「近代日本の歴史の中で生まれた近代和菓子」
おいしさをただ受け取るだけでなく、洋菓子のゴンドラのケーキを「ゴンドラの上で食べる」案を思いついて千鳥ヶ淵のボートにのって食べたり、巴裡 小川軒 新橋店のケーキを新幹線の車中で食べながら新橋駅を通過してみたり。「単純と反復」という、森岡さんが日本文化を読み解くカギと考える視点を持ち込む一方で、「私の完全な思い込み」を自由自在に展開させたりもする。
タイトルを、「ショートケーキを愛する」ではなく、「許す」としたのは?
「本の中で『ショートケーキを愛するとは許すということ』と書いているんですけど、愛する、とはどういうことかを自分なりに考えて……。いや、自分なりにというのは事実と違うな。20年ほど前でしょうか、フジテレビアナウンサーだった小島奈津子さんが、恋は愛になり、愛は怒りに変わり、怒りが憎しみに、憎しみがあきらめに、あきらめが許しに変わる、とおっしゃって、その言葉がずっと頭にありまして。それで、このタイトルになりました」
摂取カロリーが気になる中高年にとって、「許す」というタイトルは何か禁を破るようで、ひときわ魅惑的に響く。
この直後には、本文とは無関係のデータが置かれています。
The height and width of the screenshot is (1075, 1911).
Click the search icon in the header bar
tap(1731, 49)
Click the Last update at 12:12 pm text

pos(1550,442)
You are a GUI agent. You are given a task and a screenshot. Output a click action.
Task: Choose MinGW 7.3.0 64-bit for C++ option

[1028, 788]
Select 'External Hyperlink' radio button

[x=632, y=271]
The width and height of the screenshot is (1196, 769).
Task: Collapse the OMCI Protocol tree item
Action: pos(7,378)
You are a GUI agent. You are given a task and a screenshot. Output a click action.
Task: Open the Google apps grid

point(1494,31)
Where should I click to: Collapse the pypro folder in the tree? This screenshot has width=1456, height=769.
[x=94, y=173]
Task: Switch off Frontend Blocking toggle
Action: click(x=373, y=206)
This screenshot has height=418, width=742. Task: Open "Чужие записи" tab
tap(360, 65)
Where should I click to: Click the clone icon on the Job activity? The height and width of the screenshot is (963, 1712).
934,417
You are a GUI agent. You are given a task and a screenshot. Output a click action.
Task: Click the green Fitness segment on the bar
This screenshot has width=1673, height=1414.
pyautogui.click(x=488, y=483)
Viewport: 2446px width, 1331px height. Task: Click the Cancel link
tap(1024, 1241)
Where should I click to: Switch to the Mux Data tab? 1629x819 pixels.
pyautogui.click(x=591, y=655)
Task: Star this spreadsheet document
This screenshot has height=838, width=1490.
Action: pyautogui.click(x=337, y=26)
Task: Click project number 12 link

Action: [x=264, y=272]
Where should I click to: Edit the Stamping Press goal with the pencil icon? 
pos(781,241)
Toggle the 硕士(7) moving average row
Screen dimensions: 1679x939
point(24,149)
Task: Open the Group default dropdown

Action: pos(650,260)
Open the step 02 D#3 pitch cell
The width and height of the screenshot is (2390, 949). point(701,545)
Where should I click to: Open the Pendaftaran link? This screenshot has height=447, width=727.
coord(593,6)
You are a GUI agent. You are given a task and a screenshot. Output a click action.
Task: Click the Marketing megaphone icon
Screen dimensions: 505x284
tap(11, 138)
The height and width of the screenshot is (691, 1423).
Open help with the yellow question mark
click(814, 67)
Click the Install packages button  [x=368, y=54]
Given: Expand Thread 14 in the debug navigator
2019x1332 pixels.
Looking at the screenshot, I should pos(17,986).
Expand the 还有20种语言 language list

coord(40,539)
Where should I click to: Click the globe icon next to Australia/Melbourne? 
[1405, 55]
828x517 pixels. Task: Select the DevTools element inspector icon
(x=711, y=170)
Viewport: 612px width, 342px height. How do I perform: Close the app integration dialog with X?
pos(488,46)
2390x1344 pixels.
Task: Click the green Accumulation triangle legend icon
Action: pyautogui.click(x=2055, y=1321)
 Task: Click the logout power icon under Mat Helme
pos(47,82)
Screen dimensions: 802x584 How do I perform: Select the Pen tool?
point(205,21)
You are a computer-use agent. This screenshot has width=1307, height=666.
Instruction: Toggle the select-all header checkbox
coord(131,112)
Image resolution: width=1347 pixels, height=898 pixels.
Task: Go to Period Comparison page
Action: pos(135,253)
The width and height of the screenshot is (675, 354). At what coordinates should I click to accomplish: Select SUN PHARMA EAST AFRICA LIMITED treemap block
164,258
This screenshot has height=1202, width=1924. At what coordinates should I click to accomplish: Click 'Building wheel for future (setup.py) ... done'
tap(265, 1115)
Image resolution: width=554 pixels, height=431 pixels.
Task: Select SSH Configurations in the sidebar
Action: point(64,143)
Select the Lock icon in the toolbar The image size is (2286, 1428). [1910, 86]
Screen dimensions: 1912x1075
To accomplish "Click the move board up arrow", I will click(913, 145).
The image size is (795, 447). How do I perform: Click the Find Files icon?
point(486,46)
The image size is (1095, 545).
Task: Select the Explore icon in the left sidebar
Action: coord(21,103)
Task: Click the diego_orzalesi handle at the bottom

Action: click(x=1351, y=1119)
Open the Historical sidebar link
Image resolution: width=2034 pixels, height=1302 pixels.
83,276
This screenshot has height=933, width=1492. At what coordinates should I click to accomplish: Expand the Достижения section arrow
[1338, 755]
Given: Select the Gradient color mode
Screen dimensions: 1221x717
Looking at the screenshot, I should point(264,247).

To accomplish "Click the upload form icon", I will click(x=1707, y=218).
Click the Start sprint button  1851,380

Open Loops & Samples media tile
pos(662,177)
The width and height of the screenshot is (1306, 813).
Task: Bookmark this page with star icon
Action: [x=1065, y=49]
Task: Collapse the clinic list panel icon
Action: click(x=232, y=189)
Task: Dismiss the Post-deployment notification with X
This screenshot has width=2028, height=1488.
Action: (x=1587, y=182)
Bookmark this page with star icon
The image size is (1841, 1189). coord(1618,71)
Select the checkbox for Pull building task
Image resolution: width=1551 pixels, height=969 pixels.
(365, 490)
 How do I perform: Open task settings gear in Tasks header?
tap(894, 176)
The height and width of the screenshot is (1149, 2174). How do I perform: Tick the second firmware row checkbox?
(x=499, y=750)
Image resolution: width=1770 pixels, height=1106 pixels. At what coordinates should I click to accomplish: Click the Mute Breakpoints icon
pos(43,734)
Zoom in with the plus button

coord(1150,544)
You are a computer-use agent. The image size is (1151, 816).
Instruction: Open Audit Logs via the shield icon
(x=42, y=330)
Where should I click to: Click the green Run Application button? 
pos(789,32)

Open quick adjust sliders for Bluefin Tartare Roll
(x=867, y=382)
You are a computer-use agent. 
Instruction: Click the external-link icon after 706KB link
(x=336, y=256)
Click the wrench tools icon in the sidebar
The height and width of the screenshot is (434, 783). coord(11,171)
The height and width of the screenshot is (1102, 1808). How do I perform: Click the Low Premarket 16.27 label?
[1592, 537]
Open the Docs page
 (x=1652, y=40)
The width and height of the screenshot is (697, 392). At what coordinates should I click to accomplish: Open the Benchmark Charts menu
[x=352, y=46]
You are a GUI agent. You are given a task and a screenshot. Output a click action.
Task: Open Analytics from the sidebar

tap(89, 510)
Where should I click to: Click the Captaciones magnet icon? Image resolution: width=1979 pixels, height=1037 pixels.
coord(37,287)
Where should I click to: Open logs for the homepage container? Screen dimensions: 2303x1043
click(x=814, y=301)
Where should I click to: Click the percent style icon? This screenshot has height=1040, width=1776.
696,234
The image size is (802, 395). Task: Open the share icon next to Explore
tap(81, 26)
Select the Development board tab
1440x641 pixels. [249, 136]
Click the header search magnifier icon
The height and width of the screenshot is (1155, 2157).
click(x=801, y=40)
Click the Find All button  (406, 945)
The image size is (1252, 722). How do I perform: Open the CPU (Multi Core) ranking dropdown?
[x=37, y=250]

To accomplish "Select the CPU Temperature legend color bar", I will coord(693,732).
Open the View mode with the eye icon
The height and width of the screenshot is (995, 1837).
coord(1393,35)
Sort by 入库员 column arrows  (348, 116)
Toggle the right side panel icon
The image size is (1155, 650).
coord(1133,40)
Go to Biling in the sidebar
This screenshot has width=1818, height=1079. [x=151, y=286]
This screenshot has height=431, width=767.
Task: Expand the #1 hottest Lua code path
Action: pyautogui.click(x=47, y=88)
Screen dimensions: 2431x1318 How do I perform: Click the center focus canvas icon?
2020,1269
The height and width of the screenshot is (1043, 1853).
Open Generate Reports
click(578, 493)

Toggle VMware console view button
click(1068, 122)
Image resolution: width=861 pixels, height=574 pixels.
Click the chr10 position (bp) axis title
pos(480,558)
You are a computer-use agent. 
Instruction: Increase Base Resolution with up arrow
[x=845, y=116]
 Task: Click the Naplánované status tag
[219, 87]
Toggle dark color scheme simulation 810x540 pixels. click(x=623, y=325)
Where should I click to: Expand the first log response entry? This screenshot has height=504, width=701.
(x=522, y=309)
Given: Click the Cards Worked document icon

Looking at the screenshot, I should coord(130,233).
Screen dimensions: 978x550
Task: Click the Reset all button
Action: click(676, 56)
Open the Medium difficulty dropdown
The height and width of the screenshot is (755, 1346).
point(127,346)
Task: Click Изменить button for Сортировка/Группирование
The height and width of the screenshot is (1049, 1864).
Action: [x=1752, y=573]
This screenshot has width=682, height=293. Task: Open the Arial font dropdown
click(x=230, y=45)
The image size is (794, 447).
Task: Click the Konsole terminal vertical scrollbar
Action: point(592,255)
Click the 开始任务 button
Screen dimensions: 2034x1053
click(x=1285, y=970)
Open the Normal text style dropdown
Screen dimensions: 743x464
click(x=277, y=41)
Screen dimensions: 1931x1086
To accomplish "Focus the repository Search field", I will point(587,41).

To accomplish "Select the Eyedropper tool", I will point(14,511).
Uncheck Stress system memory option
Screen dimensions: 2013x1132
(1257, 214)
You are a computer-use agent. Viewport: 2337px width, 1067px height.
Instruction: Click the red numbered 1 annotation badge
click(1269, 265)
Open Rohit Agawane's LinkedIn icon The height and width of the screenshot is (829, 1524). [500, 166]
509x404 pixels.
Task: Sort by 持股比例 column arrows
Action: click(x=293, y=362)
「実は私もこの本の取材で太りました。ショートケーキを愛するのって、『これ食べたらいい仕事ができそう』とか、自分の気持ちに作用するという理由が一番大きいですね」
ショートケーキは和菓子かもしれない、という発見も面白い。
「こういう形のショートケーキは日本にしかなくて……、まったくないわけではないですけど、外国のものとは形が違ったり、『ジャポネ(日本式)』という名前がついていたりします。日本で独自の進化を遂げたことは間違いないし、誕生日や結婚記念日などのお祝いごとに登場、ある種の年中行事に組み込まれたお菓子のイメージが拡大してきました。近代日本の歴史の中で生まれた近代和菓子なんじゃないでしょうか。
食べ終わるのにわずか10口、5分ぐらいの出来事なんですけど、そこに至るまで100年あった。そんなふうに時間の広がりを感じることもできるお菓子です」
【プロフィール】
森岡督行(もりおか・よしゆき)さん/1974年山形県生まれ。東京・銀座にある森岡書店代表。「森岡製菓」の屋号でお菓子の販売とプロデュースも手掛ける。著書に『荒野の古本屋』『800日間銀座一周』『東京旧市街地を歩く』『本と店主 選書を通してわかる、店主の原点。店づくりの話』、共著に絵本『ライオンごうのたび』(絵・やまぐちようすけ)がある。